ECLI:NL:RBDHA:2017:8501
Rechtbank Den Haag
- Eerste aanleg - enkelvoudig
- Rechtspraak.nl
Weigering visum kort verblijf voor Marokkaanse vrouw zonder kinderen met familie in Nederland
In deze zaak heeft de Rechtbank Den Haag op 13 juli 2017 uitspraak gedaan in een geschil over de weigering van een visum kort verblijf voor een Marokkaanse vrouw, eiseres, die haar aanvraag had ingediend met het doel familiebezoek. De aanvraag werd op 17 juni 2016 door de minister van Buitenlandse Zaken, verweerder, geweigerd. Het bezwaar van eiseres tegen deze weigering werd op 19 oktober 2016 kennelijk ongegrond verklaard, waarna eiseres beroep instelde. Tijdens de zitting op 13 juni 2017 was eiseres niet aanwezig, maar werd zij vertegenwoordigd door haar gemachtigde, terwijl de minister ook vertegenwoordigd was.
Eiseres, geboren in 1978, heeft de Marokkaanse nationaliteit en woont bij haar oom in Marokko. De rechtbank overwoog dat verweerder de aanvraag op goede gronden had geweigerd, omdat eiseres onvoldoende had aangetoond dat zij voornemens was het grondgebied van Nederland vóór het verstrijken van het visum te verlaten. De rechtbank stelde vast dat eiseres geen sociale of economische binding met Marokko had, aangezien zij ongehuwd was en geen kinderen had. De rechtbank oordeelde dat de minister terecht had geconcludeerd dat er geen redelijke twijfel bestond over het voornemen van eiseres om terug te keren naar Marokko.

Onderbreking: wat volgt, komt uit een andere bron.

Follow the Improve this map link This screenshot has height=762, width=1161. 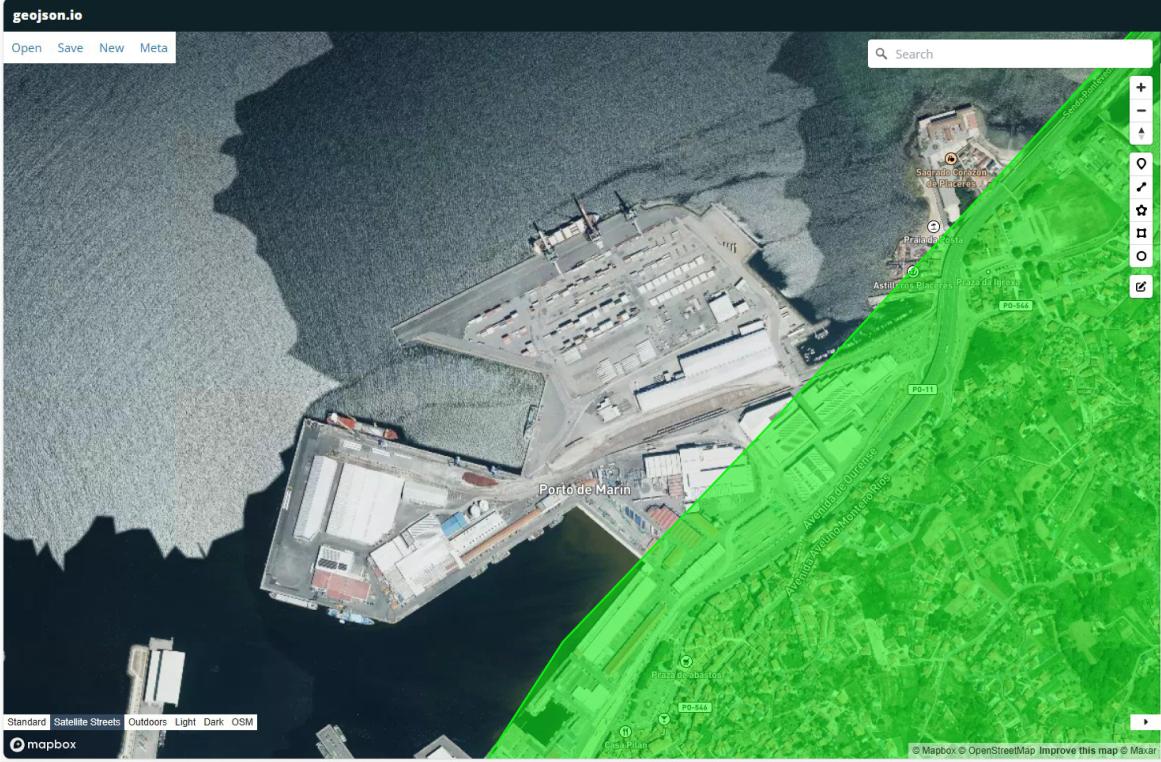[1077, 751]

De rechtbank verwierp ook het argument van eiseres dat de weigering van het visum in strijd was met artikel 8 van het EVRM, omdat een kort verblijf visum niet de juiste weg is om familieleven te waarborgen. De rechtbank concludeerde dat de weigering van het visum niet in de weg staat aan het onderhouden van familiebanden, aangezien de familie van eiseres haar ook in Marokko kan bezoeken. Uiteindelijk verklaarde de rechtbank het beroep ongegrond en gaf geen aanleiding voor een proceskostenveroordeling.